> **SELECTION**:
# # #

Page 4-5
Vocation does not come from
wilfulness. It comes from listening. I must listen to
my life and try to understand what it is truly about – quite apart from what I
would like it to be about – or my life will never represent anything real in
the world, no matter how earnest my intentions.
That insight is hidden in the word vocation itself,
which is rooted in the Latin for “voice”. Vocation
does not mean a goal that I pursue. It means a calling that I hear.
Before I can tell my life what I want to do with it, I must listen to my life
telling me who I am. I must listen for the truth and values at the heart my own
identity, not the standards by which I must live – but the standards by which I cannot help but live if I am living
my own life.
Page 6
My life is not only about my
strengths and virtues; it is also about my liabilities and my limits, my trespasses and my shadow. An inevitable though often ignored
dimension of the quest for “wholeness” is that we must embrace what we dislike
or find shameful about ourselves as well as what we are confident and proud of.
Page 10
Today I understand vocation quite differently – not as a goal to be achieved but as a gift to be received.
Discovering vocation does not mean scrambling toward some prize just beyond my
reach but accepting the treasure of true self I already possess. Vocation does not come from a voice “out there” calling
me to become something I am not. It comes from a voice “in here” calling me to
be the person I was born to be, to fulfil the original selfhood given me
at birth by God.
Page 15
As noble as that may sound, we do not find our
callings by conforming ourselves to some abstract moral code. We find our
callings by claiming authentic selfhood, by being who we are, by dwelling in
the world as Zusya rather than straining to be Moses. The deepest vocational
question is not “What ought I to do with my life?” It is the more elemental and
demanding “Who am I? What is my nature?”
Page 17
As I learn more about the seed of true self that was
planted when I was born, I also learn more about the ecosystem in which I was
planted – the network of communal relations in which I am called to live
responsively, accountably and joyfully with beings of every sort. Only when I know both seed and system, self and
community, can I embody the great commandment to love both my neighbour and
myself.
Page 18
The experience of darkness has been essential to my
calling into selfhood, and telling the truth about that fact helps me to stay
in the light. But I want to tell that truth for another reason as well: many young people today journey in the dark, as the young
always have, and we elders do them a disservice when we withhold the shadowy
parts of our lives.
Page 21
In fact, I could have done no other: teaching, I was
coming to understand, is my native way of being in the world. Make me a cleric
or a CEO, a poet or a politico, and teaching is what I will do. Teaching is the heart of my vocation and will manifest
itself in any role I play.
Page 25
Vocation at its deepest level is not, “Oh, boy, do I
want to go to this strange place where I have to learn a new way to live and
where no one, including me, understands what I’m doing.” Vocation at its deepest level is, “This is something I
can’t not do, for reasons I’m unable to explain to anyone else and don’t
fully understand myself but that are nonetheless compelling.”

# # #

> **PARTS OF THE EXERCISE**:
**A.** Reproduce the passage on vocation between "That insight is" and "that I hear.", inclusive.
**B.** In the passage on vocation, list the roles named in the sentence that begins "Make me a cleric".
**C.** Pick up the passage on vocation after its final sentence and carry it forward.

> **DATA EXTRACT**:
# # #

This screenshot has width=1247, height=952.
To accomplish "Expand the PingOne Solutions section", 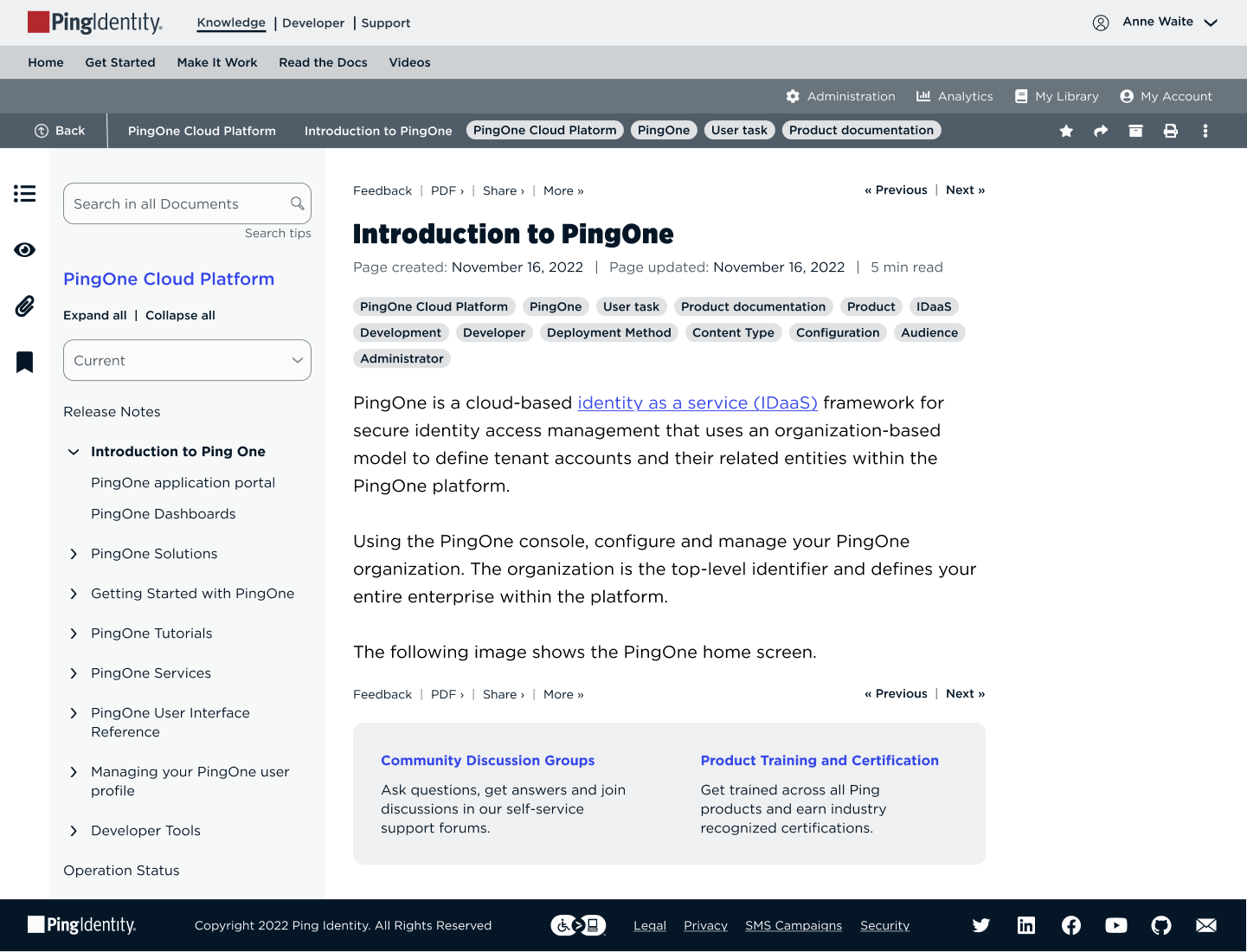I will pos(74,554).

# # #

> **ANSWERS FOR THIS EXERCISE**:
**A.**
That insight is hidden in the word vocation itself,
which is rooted in the Latin for “voice”. Vocation
does not mean a goal that I pursue. It means a calling that I hear.

**B.** cleric, CEO, poet, politico

**C.**
Page 29
Here, I think, is another
clue to finding true self and vocation: we must withdraw the negative
projections we make on people and situations – projections that serve mainly to
mask our fears about ourselves – and acknowledge and embrace our own
liabilities and limits.
Page 30
Self-care is never a selfish act
– it is simple good stewardship of the only gift I have, the gift I was put on
earth to offer to others. Anytime we can listen to true
self and give it the care it requires, we do so not only for ourselves but for
the many others whose lives we touch.
Page 47-48
It took me a long time to understand that although everyone needs to be loved, I cannot be the
source of that gift to everyone who asks me for it. There are some
relations in which I am capable of love and others in which I am not. To
pretend otherwise, to put out promissory notes I am unable to honor, is to
damage my own integrity and that of the person in need – all in the name of
love.
Page 48-49
When I give something I do not
possess, I give a false and dangerous gift, a gift that looks like love but is
in reality, loveless – a gift given more from my need to prove myself than from
the other’s need to be cared for. That kind of giving
is not only loveless but faithless, based on the arrogant and mistaken notion
that God has no way of channelling love to the other except through me. Yes, we
are created in and for community, to be there, in love, for one another. But
community cuts both ways: when we reach the limits of our own capacity to love,
community means trusting that someone else will be available to the person in
need.
Page 54
There is as much guidance in way
that closes behind us as there is in way that opens ahead of us. The opening may reveal our potentials while the losing may reveal
our limits – two dies of the same coin, the coin
called identity. In the spiritual domain, identity is coin of the realm,
and we can learn much about our identity by examining either side of the coin.
Page 55
If we are to live our lives fully and well, we must
learn to embrace the opposites, to live in a creative tension between our
limits and our potentials. We must honor our
limitation in ways that do not distort our nature, and we must trust and use
our gifts in ways that fulfil the potential God gave us. We must take
the no of the way that closes and find the guidance it has to offer – and take
the yes of the way that opens and respond with the yes of our lives.
Page 82
Annie Dillard offers a powerful image of the inner
journey and tells us what might happen if we were to take it. But why would anybody want to take a journey of that
sort, with its multiple difficulties and dangers? Everything in us cries out against it – which is
why we externalize everything. It is so much easier to deal with the external
world, to spend our lives manipulating material and institutions and other
people instead of dealing with our own souls. We like to talk about the outer
world as if it were infinitely complex and demanding, but it is a cakewalk (很容易做的事) compared to the labyrinth (错综复杂) of our inner lives!
Page 84-85
But then she shouted ten words I hope never to forget,
words whose impact and meaning I can still feel: “If you can’t get out of it, get into it!”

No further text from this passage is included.